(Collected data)
┄┄┄┄┄┄

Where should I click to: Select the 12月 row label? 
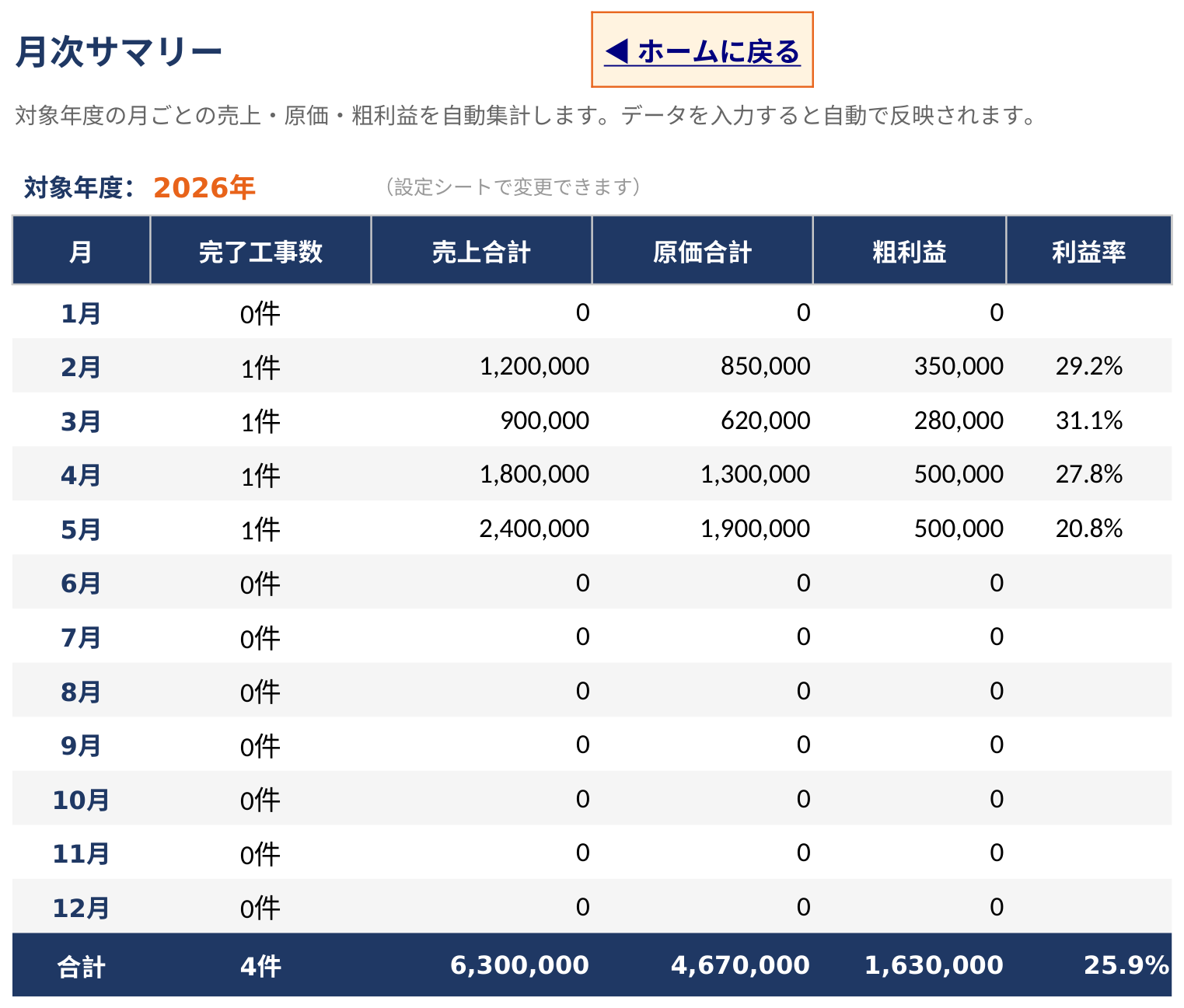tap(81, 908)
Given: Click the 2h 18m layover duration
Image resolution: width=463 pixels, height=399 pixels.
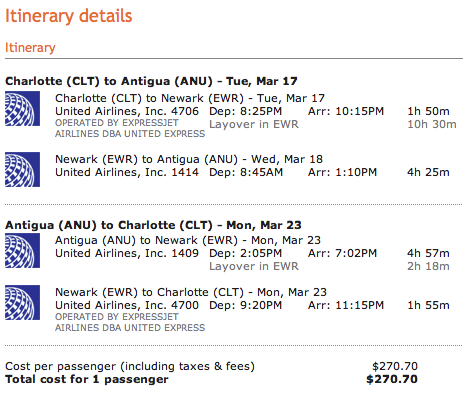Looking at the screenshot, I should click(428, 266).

┄┄┄┄┄┄

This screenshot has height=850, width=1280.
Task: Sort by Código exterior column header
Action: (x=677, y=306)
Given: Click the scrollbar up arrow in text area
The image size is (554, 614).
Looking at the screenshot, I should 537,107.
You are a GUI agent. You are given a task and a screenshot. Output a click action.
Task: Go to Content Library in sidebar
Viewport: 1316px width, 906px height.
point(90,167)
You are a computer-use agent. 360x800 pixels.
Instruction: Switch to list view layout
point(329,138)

┄┄┄┄┄┄

### WHAT IS REQUIRED
Every line above from the line with "Given: Click the scrollbar" to the line with "Task: Go to Content Library in sidebar", both included, must be reproduced exactly, and no other line may appear.

### ANSWER BOX
Given: Click the scrollbar up arrow in text area
The image size is (554, 614).
Looking at the screenshot, I should 537,107.
You are a GUI agent. You are given a task and a screenshot. Output a click action.
Task: Go to Content Library in sidebar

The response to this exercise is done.